The Apostle Joseph Ayim Prempeh, Founder of Joseph Ayim Prempeh and Partners (JAPP) Foundation, has advised Ghanaians to help improve lives of the vulnerable and not leave everything on the shoulders of government.
“We have the mandate as children of God to reflect the love of our Creator whose love transcends every region, religion, ethnicity and race. All of us will be accountable for what we do,” he said.
Apostle Prempeh said this at the launch of a holistic free health screening and National Health Insurance Scheme (NHIS) registration and renewal for head potters (Kayayei) at the Agbogbloshie Market, organised by the Foundation, to mark the Universal Health Coverage Day.
He said the Foundation was a vision that was born out of the passion of seeing the changes in every life; therefore, it had the mandate to demonstrate the love of Jesus Christ by supporting others.
Apostle Prempeh assured the Kayayei that the Foundation would come up with a comprehensive programme such as schooling and skills training opportunities to enhance their living conditions.
Mr Eric Kwabena Agbozo, the Executive Secretary of the Foundation, said the UN High-level Meeting on Universal Health Coverage (UHC) had instituted a resolution where world leaders, including Ghana’s, endorsed the most ambitious and comprehensive political declaration on health, especially in the support of HIV/AIDS, reproductive, adolescent and maternal health.
He said the UHC was reinforced by a healthcare system that was resilient and robust and provided access to all health services; promotion, prevention, treatment, rehabilitation and palliation, and was effective and affordable.
Mr Agbozo described Agbogbloshie as arguably the largest slum in West Africa with over 4,000 residents with 70 per cent being women and youth, overburdened with health and social challenges, especially in the era of COVID-19.

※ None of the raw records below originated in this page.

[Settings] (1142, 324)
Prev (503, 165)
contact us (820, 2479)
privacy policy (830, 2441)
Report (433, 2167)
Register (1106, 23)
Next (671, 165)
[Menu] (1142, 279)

Enrollment and renewal on the NHIS annually costs GHC 27.00, which is said to be expensive for the Kayayei, who were already struggling to take care of accommodation and feeding challenges.
The Foundation’s intervention of providing access to affordable health care services through screening, referrals, treatment, rehabilitation, care and support, and the renewal of NHIS cards for 300 female head potters was described by the porters as ‘God sent.’
Mr Benjamin Tsikata, a Clinical Psychologist and Board Member of the Coalition of Ghana NGOs in Health, said he observed through the screening that most of the Kayayei had high blood pressure, attributable to the bad eating habits and lifestyle.
‘‘About 75 per cent of them had never visited any health facility,’’ he added, saying those with extremely high blood pressure were referred to a nearby clinic.
Mr Mohammed I. Salifu, Chairman of the National Head Potters Association of Ghana, thanked the Foundation for the kind gesture.
‘‘This screening is special because it was not limited to a specific disease,’’ he said.
The screening was done in collaboration with the Ministry of Health, Defence Against Aids Poverty and Underdevelopment, Ghana Coalition of NGOs in Health, Global Alliance for Vaccination, and Stop TB Partnership.
The rest are Ghana Non-Communicable Diseases Alliance, Africa Civil Society on the Information Society, Kayayei Youth Association, and Opportunity International Savings and Loans.